[DATA IN THIS EXERCISE — start]
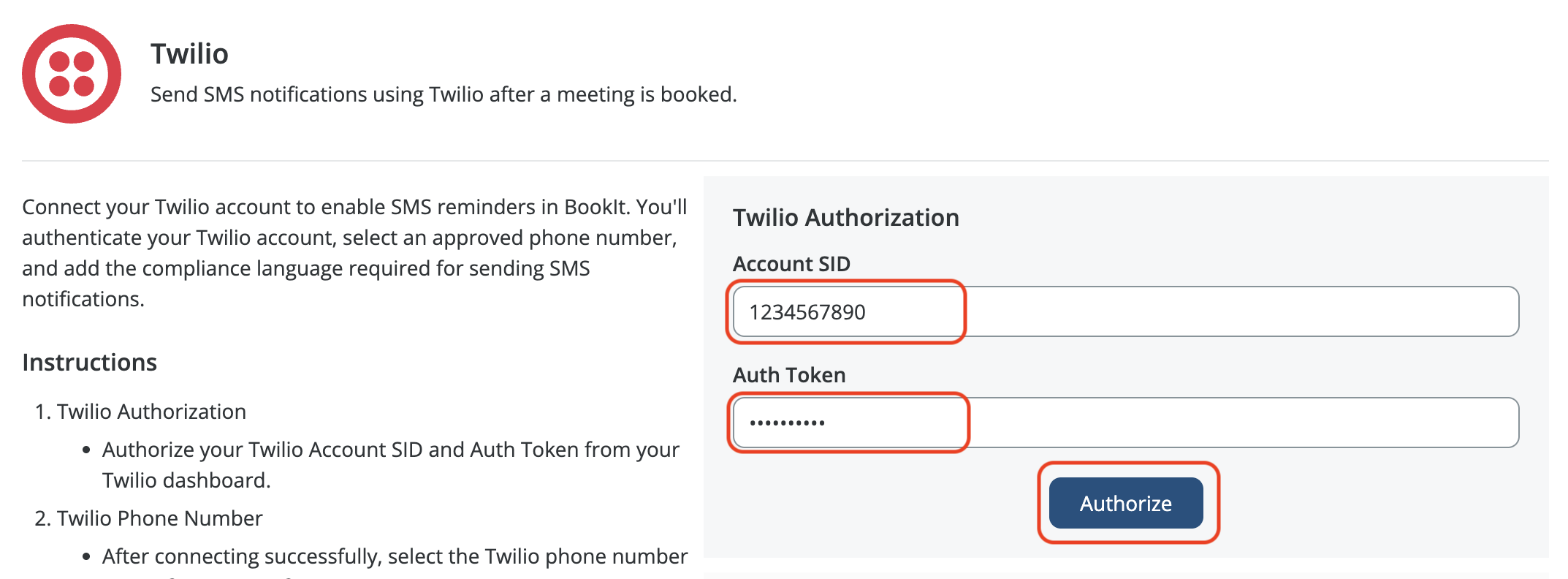The width and height of the screenshot is (1568, 579).
Task: Click the Account SID field label
Action: 791,264
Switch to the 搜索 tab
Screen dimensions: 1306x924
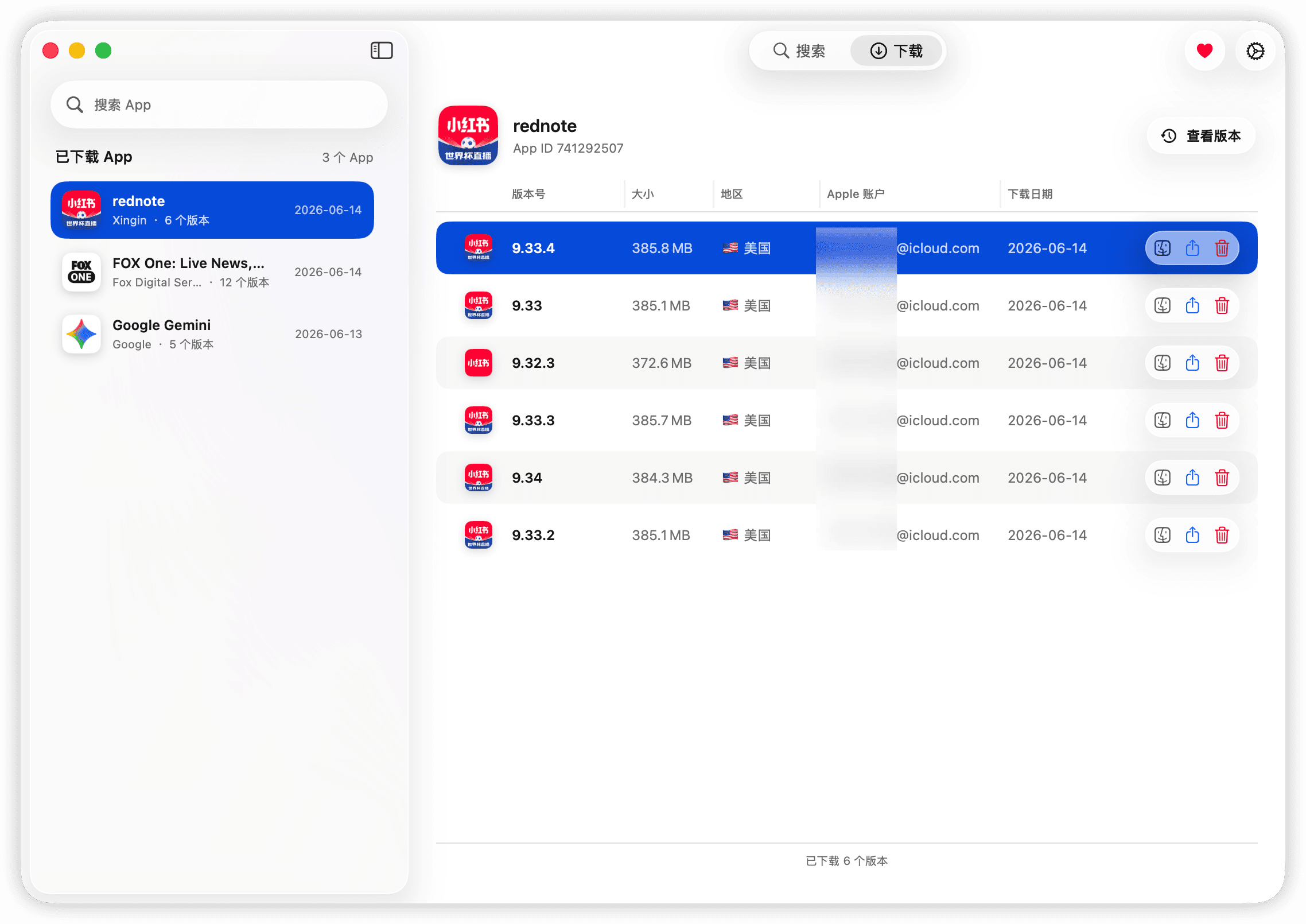799,51
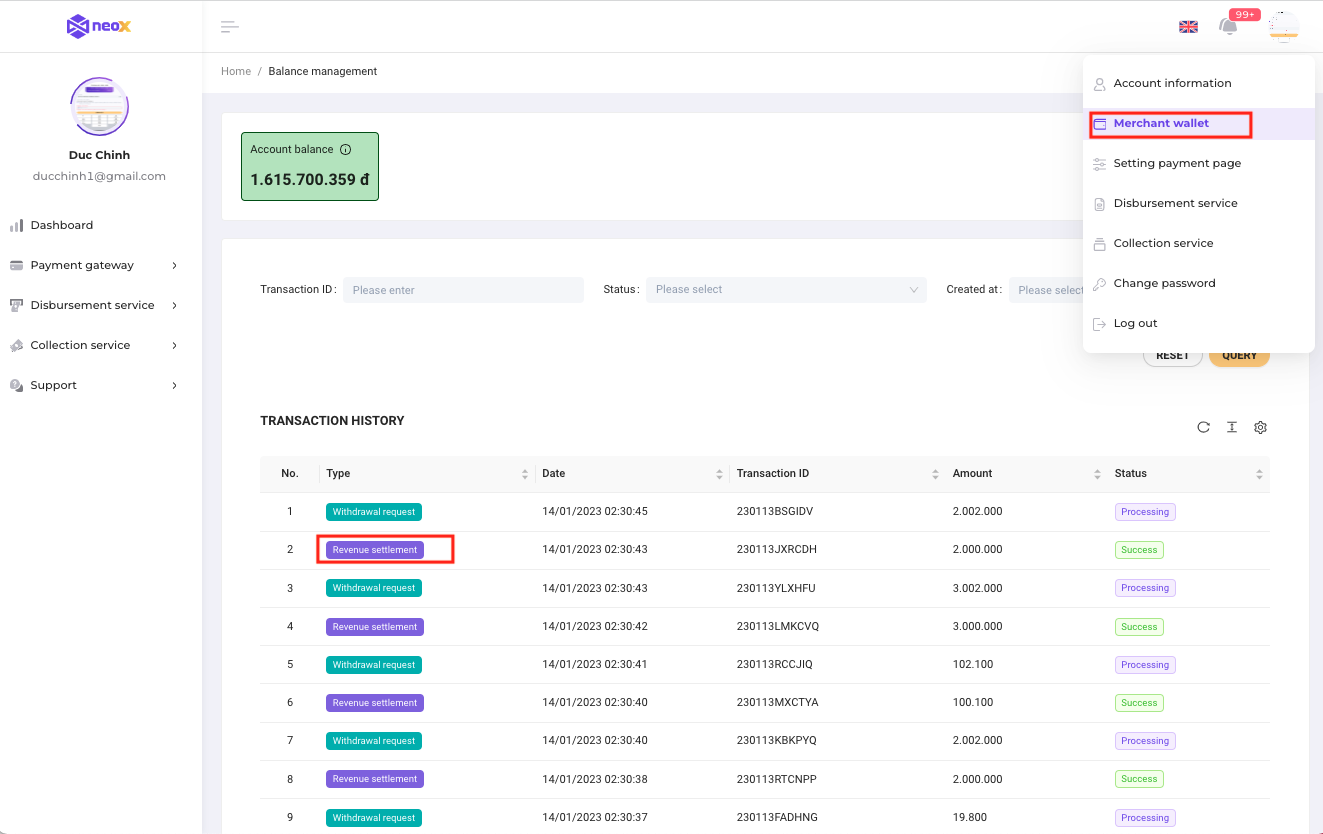Sort table by Type column

[x=525, y=474]
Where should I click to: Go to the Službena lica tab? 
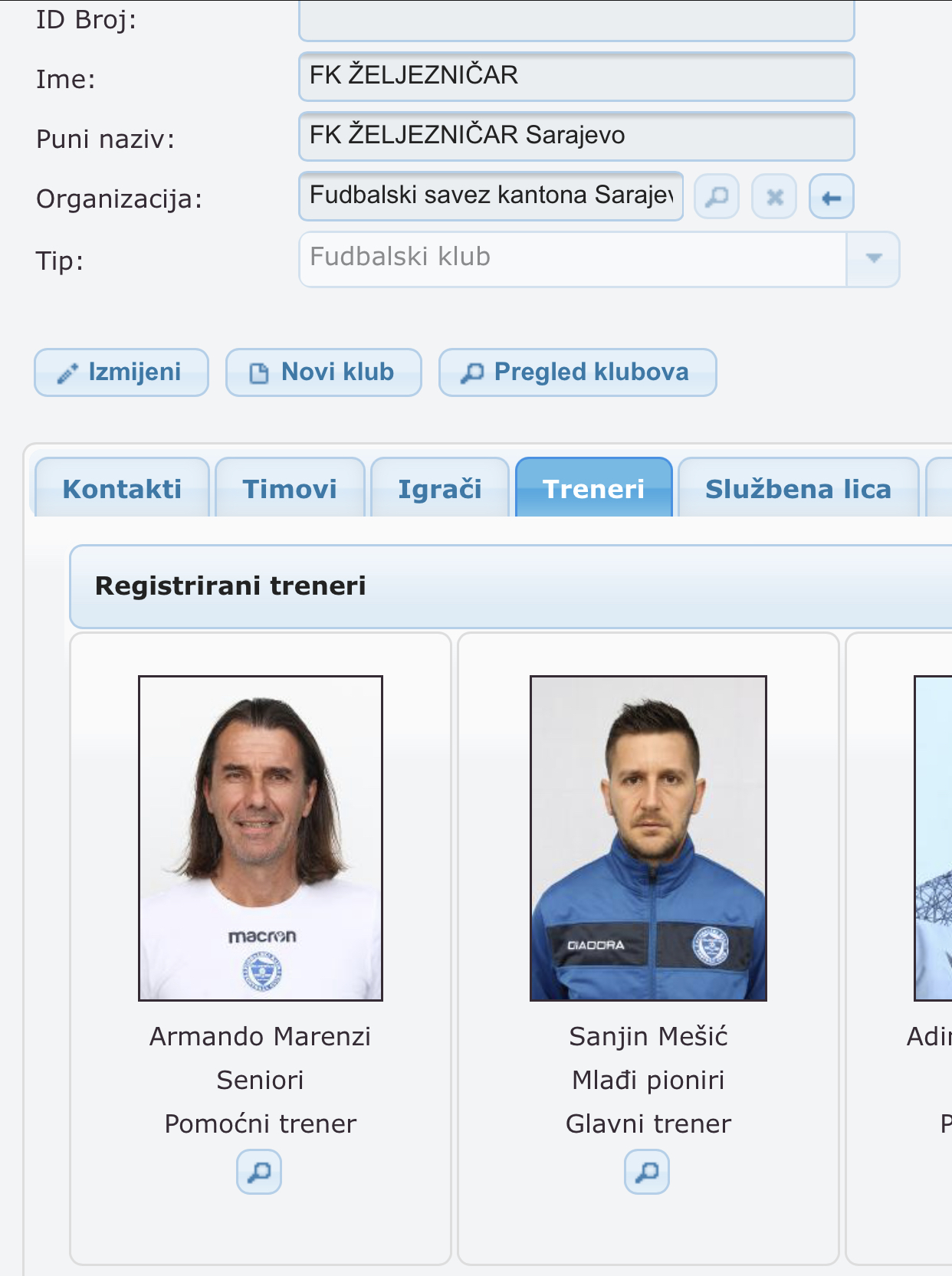(798, 488)
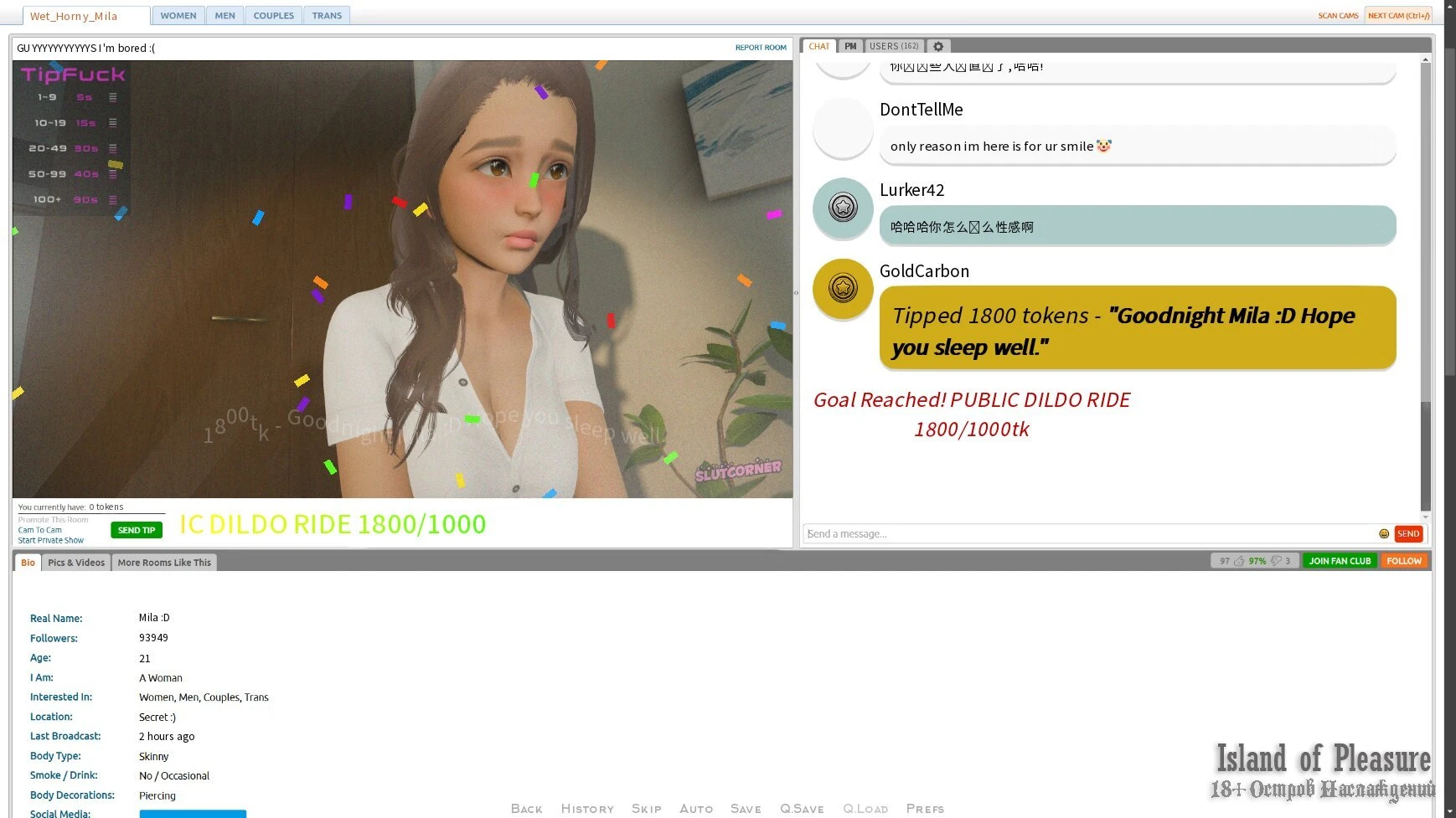Click list icon beside the 1-9 tip row

pos(113,97)
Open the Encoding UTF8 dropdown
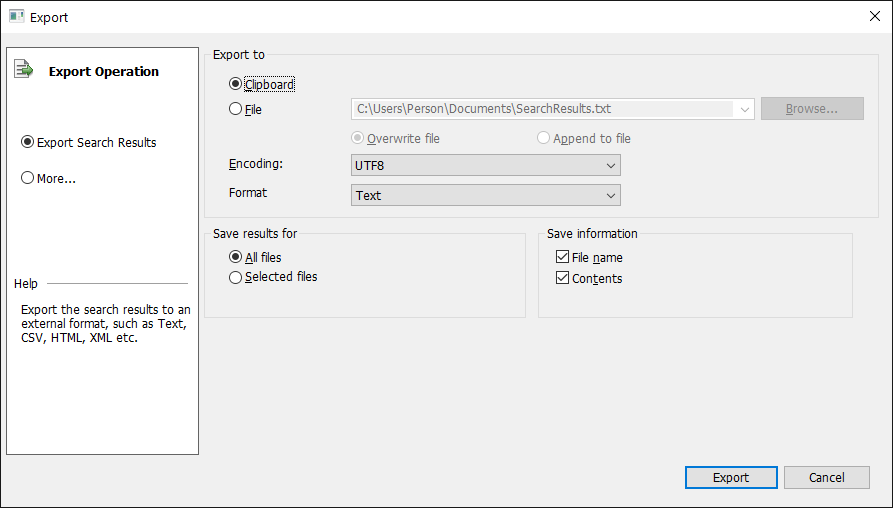Screen dimensions: 893x508 coord(486,165)
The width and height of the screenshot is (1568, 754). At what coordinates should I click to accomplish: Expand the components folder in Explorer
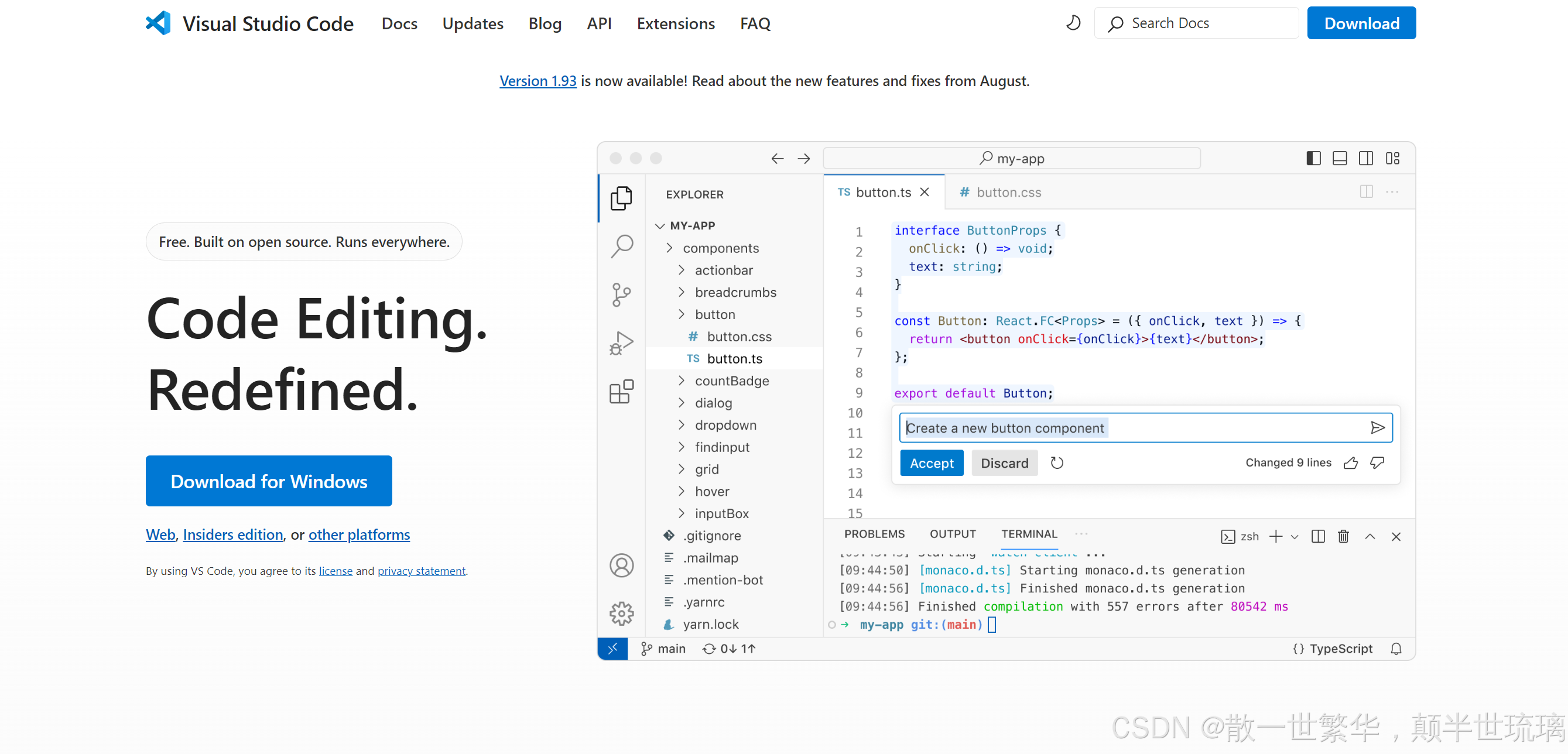(x=671, y=247)
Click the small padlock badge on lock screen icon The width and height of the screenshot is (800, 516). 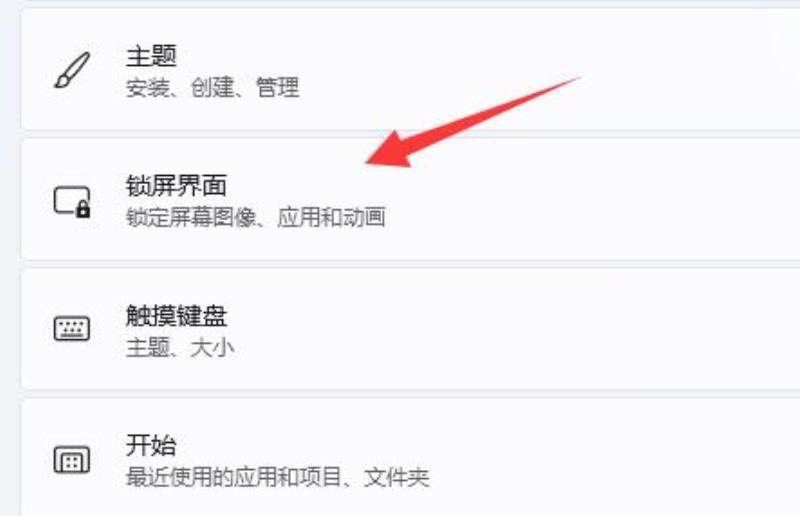(x=83, y=210)
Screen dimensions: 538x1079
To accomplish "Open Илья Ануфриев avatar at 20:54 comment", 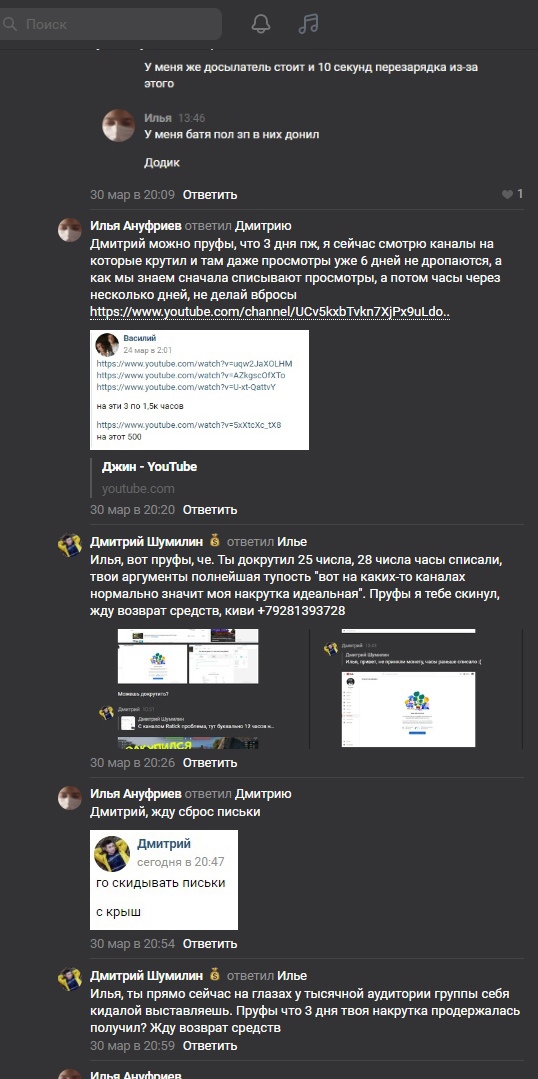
[DATA IN THIS EXERCISE — finish]
__TASK STATEMENT__
Please return, without any change, the lines from the line containing "Screen dimensions: 538x1079" through the last line of the entries, dropping the pictures.

__SOLUTION TO THE EXERCISE__
Screen dimensions: 538x1079
To accomplish "Open Илья Ануфриев avatar at 20:54 comment", 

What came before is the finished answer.